Für mich, und da bin ich natürlich sehr katholisch sozialisiert, sehr wesentlich. Ich habe auch ganz gerne eine Liturgie, die nicht nur wie eine Art Religionsunterricht ist,  sondern eine sehr schöne Liturgie, in der auch Rituale gepflegt werden.
Die katholischen und orthodoxen Kirchenräume sind deswegen auch sehr bildreich und ausdrucksstark, und rufen geradezu nach einer Liturgie.

Wie viel Wissen sollte man in einen Kirchenraum mitbringen?

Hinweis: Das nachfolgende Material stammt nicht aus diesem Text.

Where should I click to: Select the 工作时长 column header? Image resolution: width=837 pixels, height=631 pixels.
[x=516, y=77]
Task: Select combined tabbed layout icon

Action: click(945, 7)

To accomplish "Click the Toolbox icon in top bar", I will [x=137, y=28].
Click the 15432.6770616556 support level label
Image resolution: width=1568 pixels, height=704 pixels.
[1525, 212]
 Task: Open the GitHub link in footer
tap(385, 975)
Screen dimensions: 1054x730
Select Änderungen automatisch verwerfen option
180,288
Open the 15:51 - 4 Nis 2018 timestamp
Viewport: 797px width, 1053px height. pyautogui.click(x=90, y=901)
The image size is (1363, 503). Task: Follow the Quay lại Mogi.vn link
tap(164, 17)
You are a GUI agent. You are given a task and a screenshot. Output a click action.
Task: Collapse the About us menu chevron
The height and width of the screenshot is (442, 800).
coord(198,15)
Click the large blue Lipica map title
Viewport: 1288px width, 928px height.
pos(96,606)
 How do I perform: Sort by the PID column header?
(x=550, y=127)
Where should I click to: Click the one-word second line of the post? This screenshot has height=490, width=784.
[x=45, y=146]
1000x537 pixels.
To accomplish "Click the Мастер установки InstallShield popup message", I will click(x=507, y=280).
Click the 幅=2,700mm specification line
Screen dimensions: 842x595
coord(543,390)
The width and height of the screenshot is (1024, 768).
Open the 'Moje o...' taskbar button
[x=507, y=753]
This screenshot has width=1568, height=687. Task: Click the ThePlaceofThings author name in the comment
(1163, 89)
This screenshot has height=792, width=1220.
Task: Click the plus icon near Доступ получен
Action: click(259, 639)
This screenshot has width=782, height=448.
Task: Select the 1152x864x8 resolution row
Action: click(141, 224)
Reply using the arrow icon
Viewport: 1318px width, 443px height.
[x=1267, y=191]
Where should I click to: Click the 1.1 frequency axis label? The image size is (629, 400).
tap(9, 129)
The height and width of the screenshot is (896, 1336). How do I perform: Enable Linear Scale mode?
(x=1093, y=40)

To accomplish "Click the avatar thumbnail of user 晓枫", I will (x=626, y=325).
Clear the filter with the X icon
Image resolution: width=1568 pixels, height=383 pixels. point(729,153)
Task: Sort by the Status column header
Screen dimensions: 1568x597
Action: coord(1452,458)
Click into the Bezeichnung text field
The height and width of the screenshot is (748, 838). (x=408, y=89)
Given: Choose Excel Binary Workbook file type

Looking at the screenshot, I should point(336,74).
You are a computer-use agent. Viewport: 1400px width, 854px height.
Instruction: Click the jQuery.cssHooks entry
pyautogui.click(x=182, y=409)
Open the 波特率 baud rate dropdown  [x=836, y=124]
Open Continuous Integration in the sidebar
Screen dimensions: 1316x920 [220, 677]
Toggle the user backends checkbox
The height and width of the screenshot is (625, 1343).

Wenn man sehr viel Wissen mitbringt, sollte man dieses zunächst vielleicht auch loslassen, um dem Raum eine Chance zu geben, damit  er ganzheitlich auf mich wirken kann. Gute Vermittlung von Kirchenräumen, so soll auch dieser Lehrgang zeigen, bringt Wissen über die Geschichte eines Kirchenraumes, bleibt aber nicht bei irgendeinem trockenen Wissen stehen, sondern geht weiter und vermittelt diesen Kirchenraum in einem sehr umfassenden Sinn. Kirchenräume sprechen Menschen nicht über den Kopf, sondern über Empfindung, Körper, Raum und Gefühl, manchmal über Gerüche, auch über die Lichtgestaltung an. So sind Kirchenräume, wenn sie gut gemacht sind, immer auch ein Gesamtkunstwerk.